Granted, OpenTable does reduce the amount of no-shows through their app, guests can only have a total of 4 no-shows before being kicked out of the system. They can, however, turn around, create another login and password and do it all over again. But what I think is more problematic is that for no-show, in order to not pay the OpenTable booking fee, you need to signal in the system that the guests never showed. So, in other words, you have to rely that your host, often the least experienced member of your staff, will dutifully report in the system, the no-shows. It can add up to a decent amount at the end of the month and it’s awfully difficult to track and correct.

It is only $1 per reservation made through OpenTable, right?

This one is a bit more difficult to grasp. Technically, yes, it is but there is more to it than meets the eye. Sure, acquiring a new customer through OpenTable seems to only cost $1. However, you also have to take into account all the regulars who will also book through OpenTable because it’s convenient, they can get points, etc. So, that $1 to acquire a new customer actually goes up exponentially when you take into account all returning customers just going through OpenTable for the convenience of it.

Opportunity cost

At the end of the day, you may just look at your OpenTable invoice like just another cost to do business in this industry. You need a reservation system and OpenTable has been a leader for a while. However, if, instead of spending hundreds of dollars in OpenTable, you found a more affordable reservation and table management system and then applied that budget to social media marketing. For instance, with Facebook, you can target your high value customers. For instance, you are a local high end restaurant and would love to focus on foodies and high income customers. Social media will allow you to reach out to them, OpenTable just reaches for the masses and fills your table, not always with the more profitable customers. Rethink the opportunity cost of doing business with OpenTable and find out if the new media can be a more profitable option for your restaurant.

Guest’s loyalty is towards OpenTable, not your business!
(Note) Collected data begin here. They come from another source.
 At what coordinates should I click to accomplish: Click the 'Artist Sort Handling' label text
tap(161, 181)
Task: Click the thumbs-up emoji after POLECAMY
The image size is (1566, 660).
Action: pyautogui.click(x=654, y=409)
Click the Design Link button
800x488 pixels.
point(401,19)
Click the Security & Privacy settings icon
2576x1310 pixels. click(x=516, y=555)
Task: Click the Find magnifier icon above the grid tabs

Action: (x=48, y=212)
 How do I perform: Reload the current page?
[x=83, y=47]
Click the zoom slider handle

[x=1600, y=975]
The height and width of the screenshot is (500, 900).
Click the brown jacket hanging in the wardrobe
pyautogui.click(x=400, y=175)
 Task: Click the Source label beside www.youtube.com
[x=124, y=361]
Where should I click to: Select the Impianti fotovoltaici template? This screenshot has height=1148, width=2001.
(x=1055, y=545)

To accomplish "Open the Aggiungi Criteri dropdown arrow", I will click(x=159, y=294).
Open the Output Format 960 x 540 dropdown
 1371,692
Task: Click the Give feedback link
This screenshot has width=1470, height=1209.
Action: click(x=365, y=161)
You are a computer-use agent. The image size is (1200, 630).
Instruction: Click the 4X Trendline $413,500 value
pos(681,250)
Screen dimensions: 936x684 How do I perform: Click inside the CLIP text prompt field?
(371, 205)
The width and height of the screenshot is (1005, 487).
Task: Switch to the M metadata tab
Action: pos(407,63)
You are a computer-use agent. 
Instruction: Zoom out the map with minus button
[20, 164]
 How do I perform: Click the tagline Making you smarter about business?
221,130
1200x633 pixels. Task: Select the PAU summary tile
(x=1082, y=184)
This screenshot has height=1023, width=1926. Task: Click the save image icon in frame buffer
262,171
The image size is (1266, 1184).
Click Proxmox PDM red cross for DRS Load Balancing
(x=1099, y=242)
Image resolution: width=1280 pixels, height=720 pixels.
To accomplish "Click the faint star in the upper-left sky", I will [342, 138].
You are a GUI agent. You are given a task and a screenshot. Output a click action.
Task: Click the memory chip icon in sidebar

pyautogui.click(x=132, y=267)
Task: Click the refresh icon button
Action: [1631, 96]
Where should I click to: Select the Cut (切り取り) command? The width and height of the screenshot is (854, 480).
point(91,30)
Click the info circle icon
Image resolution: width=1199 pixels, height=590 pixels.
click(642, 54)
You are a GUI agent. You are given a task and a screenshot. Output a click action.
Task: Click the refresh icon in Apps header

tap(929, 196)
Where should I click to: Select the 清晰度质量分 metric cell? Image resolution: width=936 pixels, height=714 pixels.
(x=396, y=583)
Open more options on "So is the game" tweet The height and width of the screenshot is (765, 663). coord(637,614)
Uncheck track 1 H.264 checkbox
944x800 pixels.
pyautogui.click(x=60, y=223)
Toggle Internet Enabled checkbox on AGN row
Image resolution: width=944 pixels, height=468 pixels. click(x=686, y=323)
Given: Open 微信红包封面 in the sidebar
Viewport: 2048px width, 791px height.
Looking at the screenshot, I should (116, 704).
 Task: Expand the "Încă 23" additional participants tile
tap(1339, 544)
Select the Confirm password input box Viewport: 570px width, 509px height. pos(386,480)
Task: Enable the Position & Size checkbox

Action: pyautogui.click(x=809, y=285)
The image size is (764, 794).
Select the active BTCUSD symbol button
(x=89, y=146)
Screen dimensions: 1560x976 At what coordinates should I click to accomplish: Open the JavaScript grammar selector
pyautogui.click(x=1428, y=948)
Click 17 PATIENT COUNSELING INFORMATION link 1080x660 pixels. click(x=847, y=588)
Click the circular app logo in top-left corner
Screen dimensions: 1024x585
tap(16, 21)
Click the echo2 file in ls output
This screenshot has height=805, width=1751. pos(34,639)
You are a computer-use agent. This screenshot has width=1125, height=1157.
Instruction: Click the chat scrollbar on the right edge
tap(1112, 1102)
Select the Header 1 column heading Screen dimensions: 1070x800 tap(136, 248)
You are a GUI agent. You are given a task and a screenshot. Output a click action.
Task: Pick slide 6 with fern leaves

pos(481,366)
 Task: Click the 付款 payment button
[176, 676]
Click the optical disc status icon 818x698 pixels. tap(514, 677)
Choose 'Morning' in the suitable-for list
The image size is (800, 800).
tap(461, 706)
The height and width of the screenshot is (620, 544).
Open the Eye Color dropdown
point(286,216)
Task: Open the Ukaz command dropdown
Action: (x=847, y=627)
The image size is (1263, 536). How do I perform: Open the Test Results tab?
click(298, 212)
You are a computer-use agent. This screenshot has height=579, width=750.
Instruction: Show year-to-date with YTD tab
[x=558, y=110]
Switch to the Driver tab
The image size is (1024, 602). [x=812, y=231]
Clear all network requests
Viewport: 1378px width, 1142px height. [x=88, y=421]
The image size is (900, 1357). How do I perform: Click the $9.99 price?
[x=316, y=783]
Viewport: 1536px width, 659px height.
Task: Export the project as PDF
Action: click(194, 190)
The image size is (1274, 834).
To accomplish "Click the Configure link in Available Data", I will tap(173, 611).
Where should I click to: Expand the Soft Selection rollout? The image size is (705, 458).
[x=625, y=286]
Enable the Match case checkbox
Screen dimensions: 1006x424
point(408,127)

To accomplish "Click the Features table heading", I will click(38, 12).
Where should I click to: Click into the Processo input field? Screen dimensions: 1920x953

OpenTable works hard at increasing the loyalty of their users. But don’t be fooled, the loyalty is toward their services, not your restaurant. So for every reservation customers make through OpenTable, they get points they can use wherever they want, including your strongest competitor across the street. And guess who is paying for this? Not OpenTable, that’s for sure. So you are indirectly paying for your competitors' marketing, actually, you are all paying for each other and the only winner here is OpenTable.

My Recommendations:

Pick a more affordable reservation and table management system such as Hostme (starting at $39/month). Use the difference to buy ads on Facebook and Instagram, pay a professional photographer to take pictures of your restaurant and your dishes, run contests where you offer free food/drinks. There are lots of social media professionals ready to help you and stop financing OpenTable’s antiquated marketing schemes.